Don Pedro sigue peleando con el capitán. Voy a ayudarle, pero Erik me detiene.

—Yo me encargo. Sube a la chalupa —me ordena.

—No. No me iré sin ti.

—¡Obedece, Amalur! Tus hombres no saldrán de aquí a menos que tú lo hagas. Si hace falta, yo puedo entretener a Ari cuando llegue.

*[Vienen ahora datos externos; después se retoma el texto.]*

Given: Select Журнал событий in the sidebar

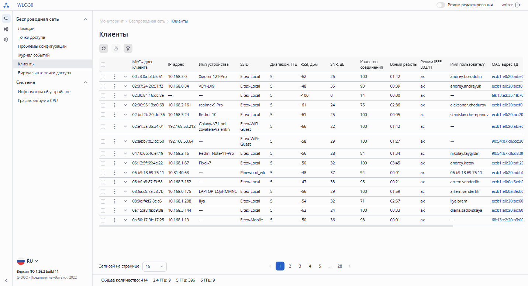Looking at the screenshot, I should pos(34,55).
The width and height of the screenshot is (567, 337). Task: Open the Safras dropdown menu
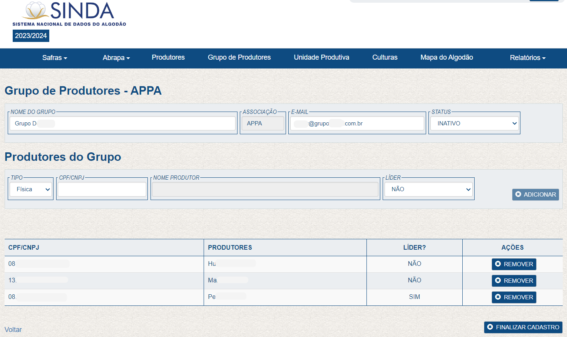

Maldita sea. Tiene razón. Erik corre a ayudar a don Pedro, pero justo en ese momento, Pedro hunde su espada en el pecho del capitán inglés y ambos corren hacia la orilla.

—¡A las chalupas! ¡Corred! —grita don Pedro.

Los islandeses están demasiado cerca y nos alcanzarán antes de que los hombres terminen de embarcar en las dos últimas. Con espanto, ya montada en la barca, veo cómo Erik baja de la suya y se dirige a los nativos.

Grito su nombre y no me escucha. Intento levantarme, pero Tomás y Lázaro Bustince me agarran con fuerza.

—¡No puedes hacer nada, Mendaro! —oigo que me dice Tomás. Mientras los hombres reman, yo miro. El paisaje tras la batalla es desolador. Hay sangre, muertos y heridos por doquier. No queda más de una decena de ingleses en pie.

Ari y dos de sus hombres desmontan para encontrarse con Erik. Él baja la espada y se limpia la sangre del rostro. Uno de ellos se quita la capucha. No doy crédito a mis ojos. No es uno, sino una: Brynja. La mujer le abraza antes de que él pueda reaccionar.